Creció sensata y fresca, más hermosa que ninguna de las Gonzalbo previas, y que las cuatro Gonzalbo que habría de parir. Gonzalbo parió, no otra cosa, porque la fatalidad que no vino con su carácter llegó con la vida misma: la apacible Filisola no supo hacer topar su corazón sino con otro Gonzalbo, un primo criado en Guadalajara, de donde vino a la capital treintón e irreconocible para sus abuelos, que no lo habían visto en veintiún años, los mismos que la bella Filisola cumplió unos días antes del anuncio de la victoria de los aliados sobre el Eje en la Segunda Guerra Mundial, y el reinicio de la historia entre los escombros del mundo.

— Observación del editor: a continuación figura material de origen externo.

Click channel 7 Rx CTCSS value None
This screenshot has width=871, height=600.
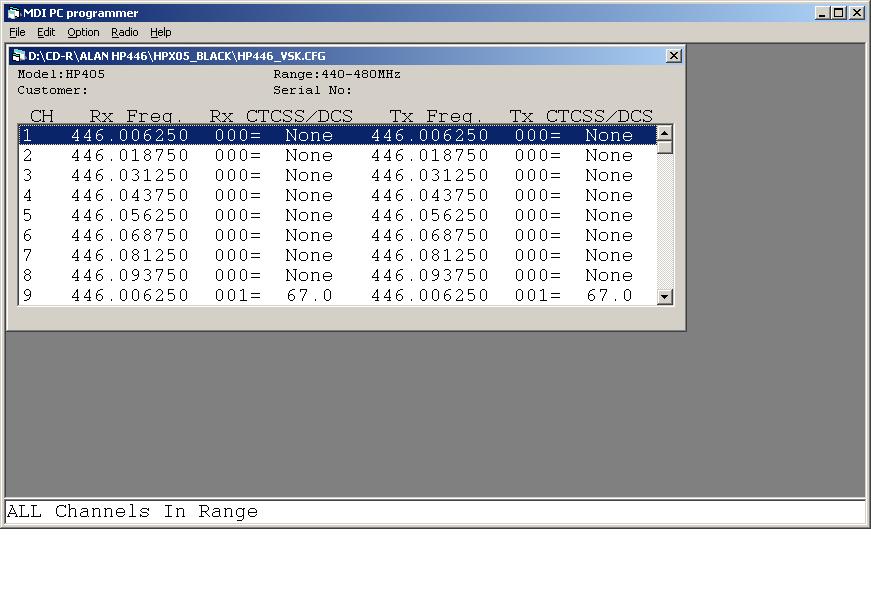click(308, 255)
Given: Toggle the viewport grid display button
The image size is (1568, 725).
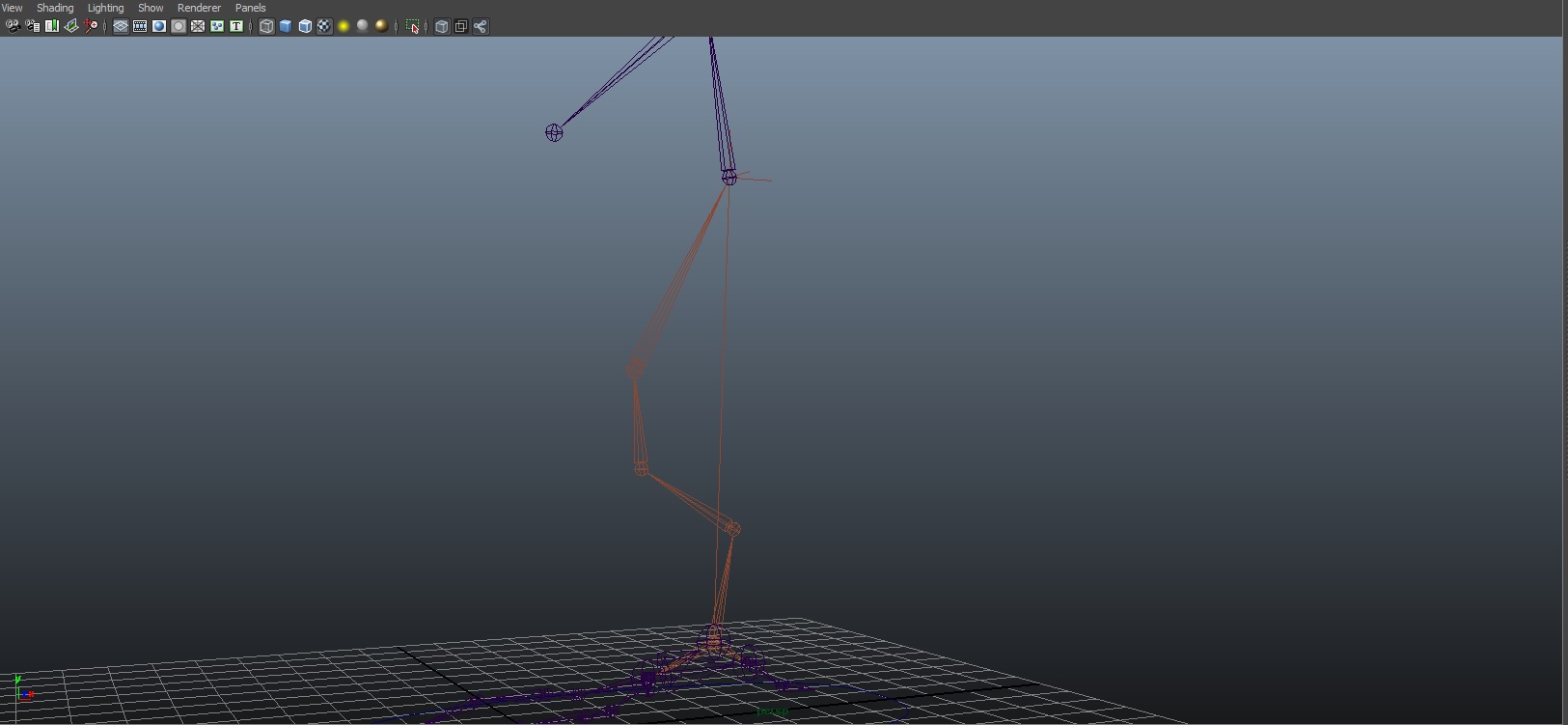Looking at the screenshot, I should (x=121, y=26).

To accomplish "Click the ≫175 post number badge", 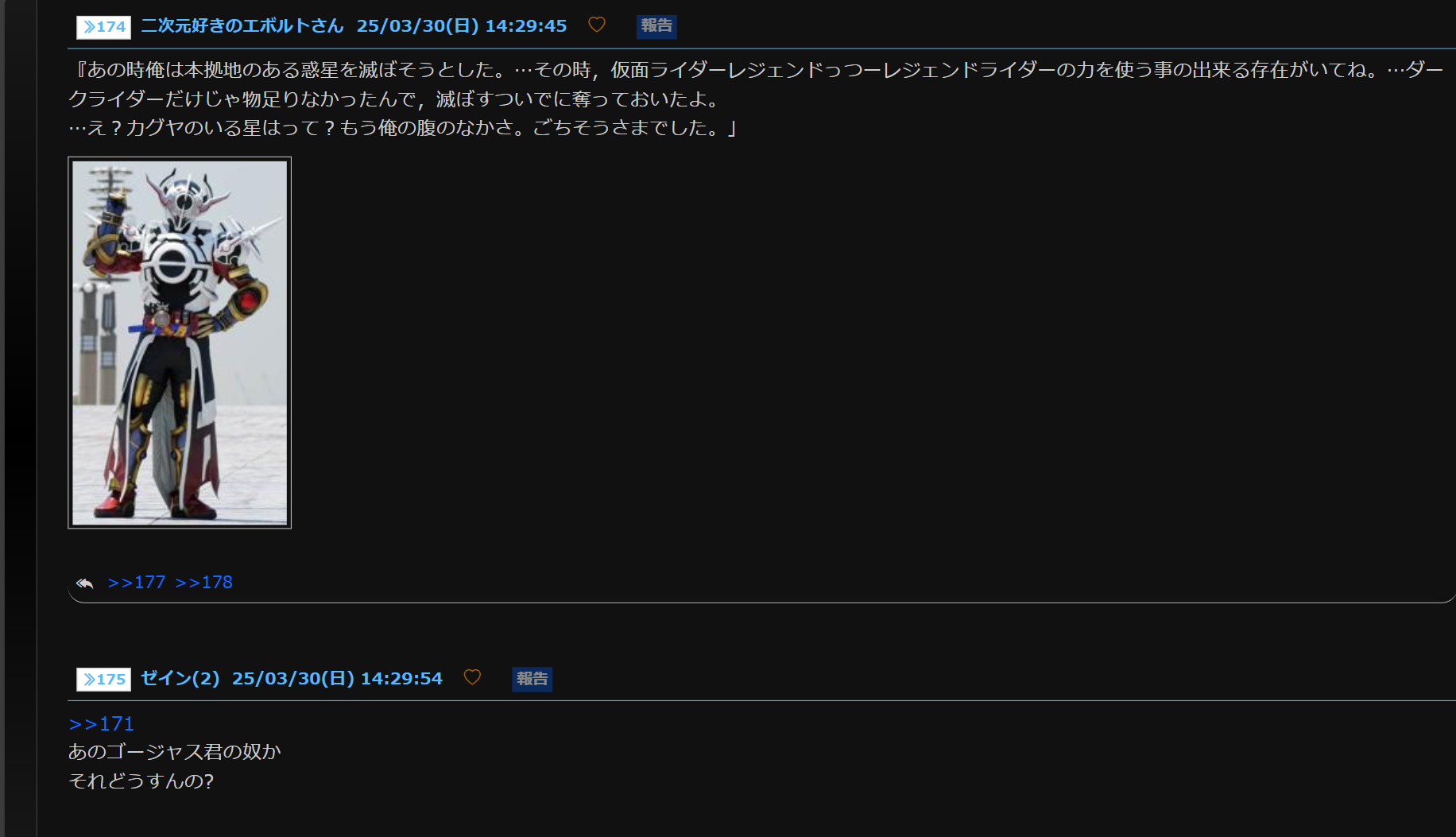I will click(103, 680).
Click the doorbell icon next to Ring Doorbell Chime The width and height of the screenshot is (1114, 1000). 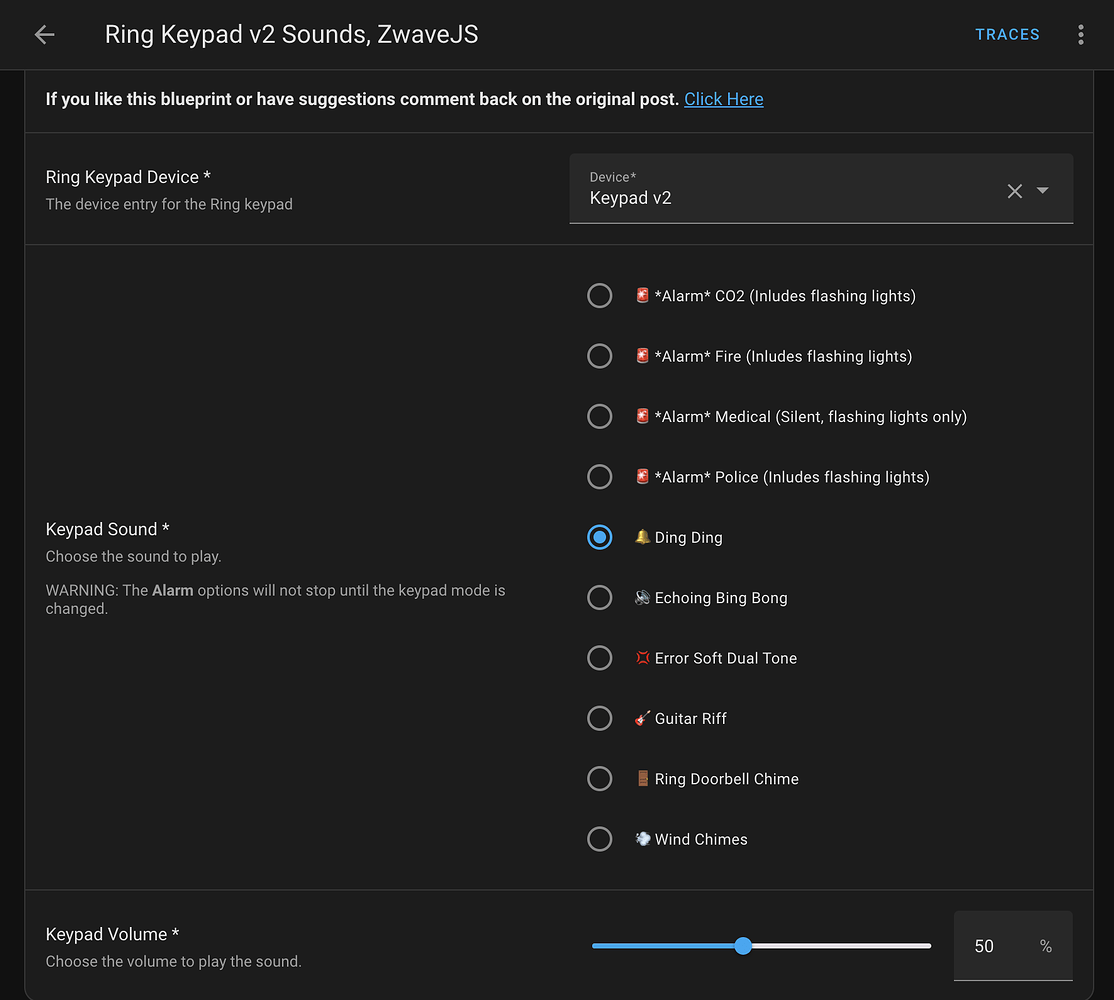pos(641,778)
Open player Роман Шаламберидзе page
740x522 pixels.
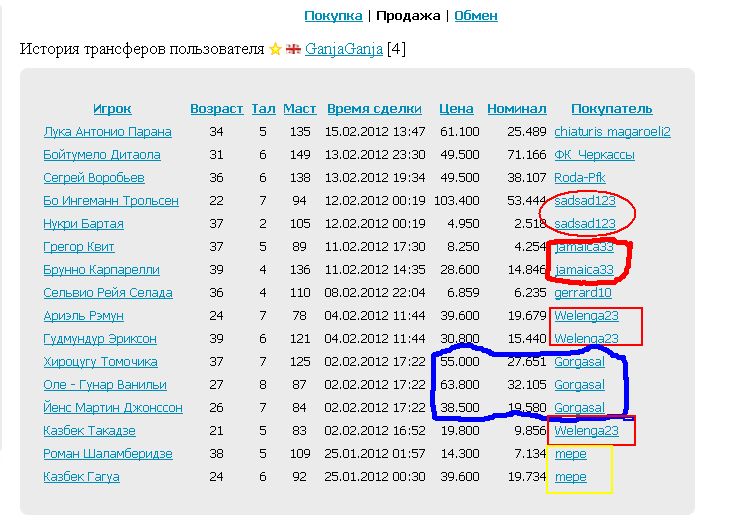click(x=107, y=453)
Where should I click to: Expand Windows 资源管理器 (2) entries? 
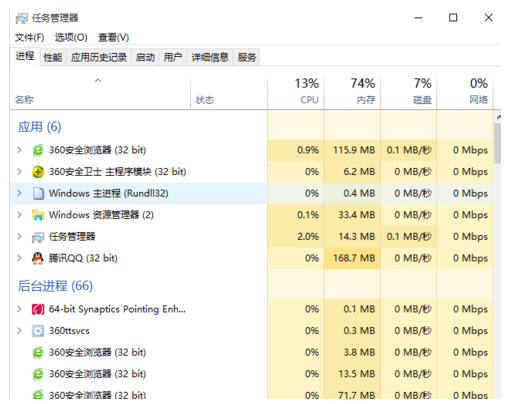coord(19,215)

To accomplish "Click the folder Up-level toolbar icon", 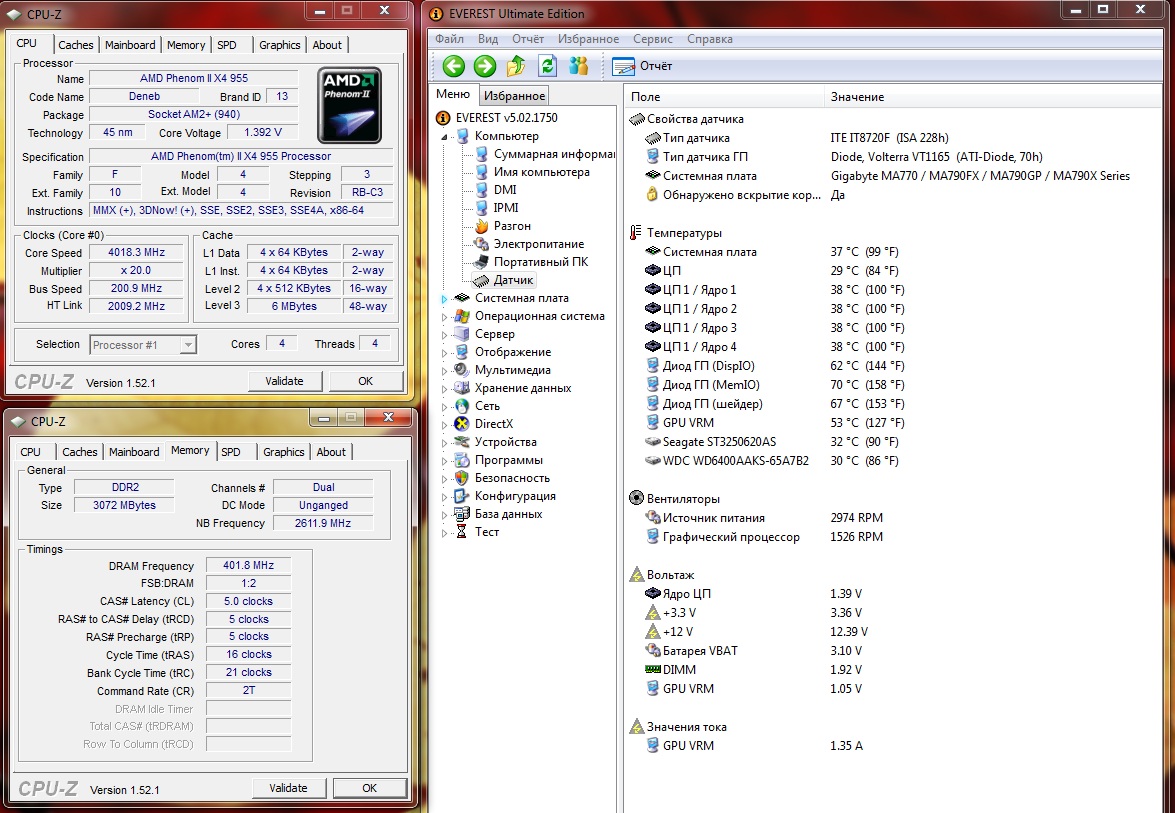I will click(516, 66).
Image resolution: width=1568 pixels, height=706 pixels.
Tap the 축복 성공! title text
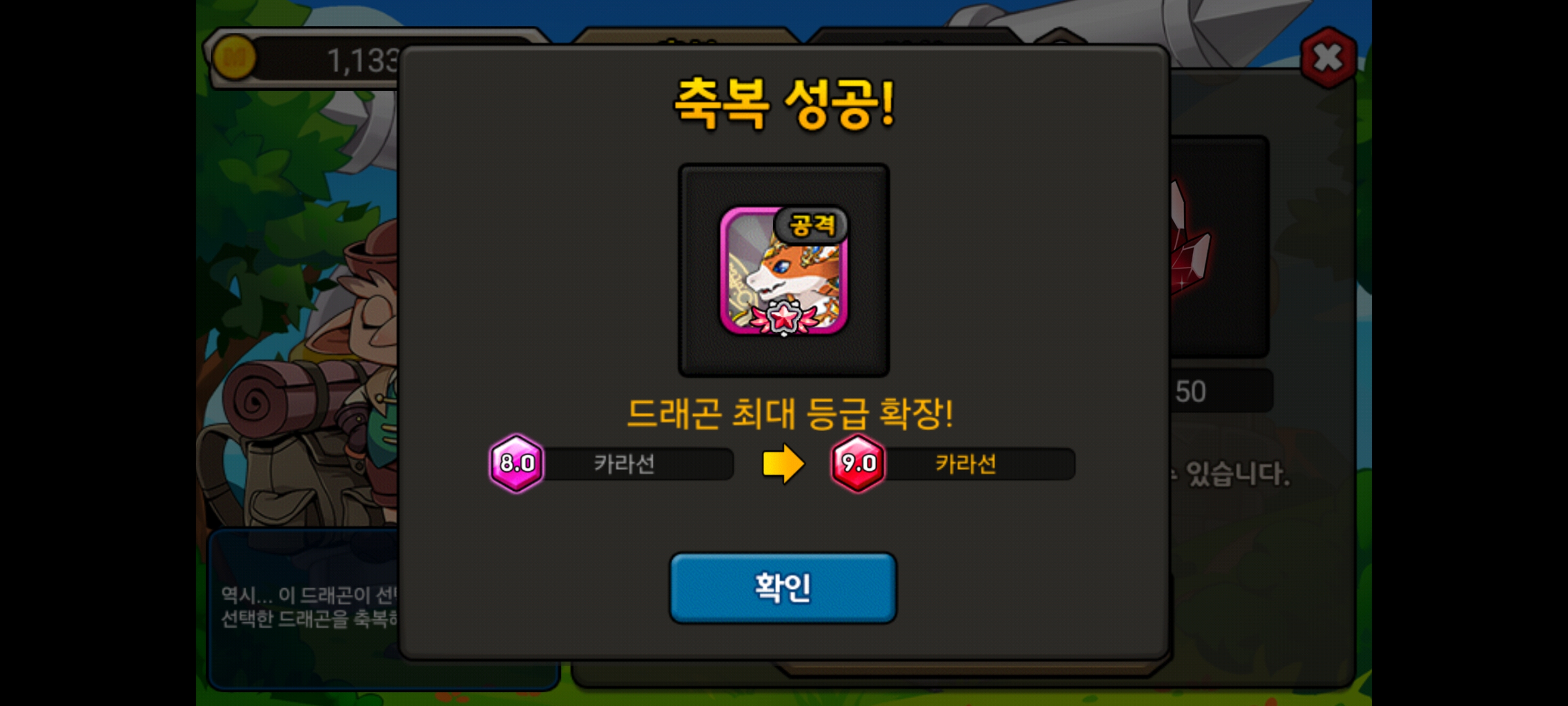tap(784, 103)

Era un primo remoto, pero gemelo de la Filisola. Perseverante y suave, como ella; decidido y puntual, con una barba cerrada, irresistiblemente azul, y un pecho amplio y liso, de tersos vellos oscuros peinados sobre los pectorales. Desde que la Filisola vio ese pecho por equivocación, por un ángulo imprevisto de las habitaciones de la casa, no quiso sino recostarse en él. El efecto de la Filisola sobre su pariente no fue menor. Le desató el incendio de la primera pasión verdadera en el llano de una existencia plagada de aventuras sin sabor, concentrada hasta entonces en el placer de superar a otros en los negocios y el caudal, antes que en el amor o la dicha.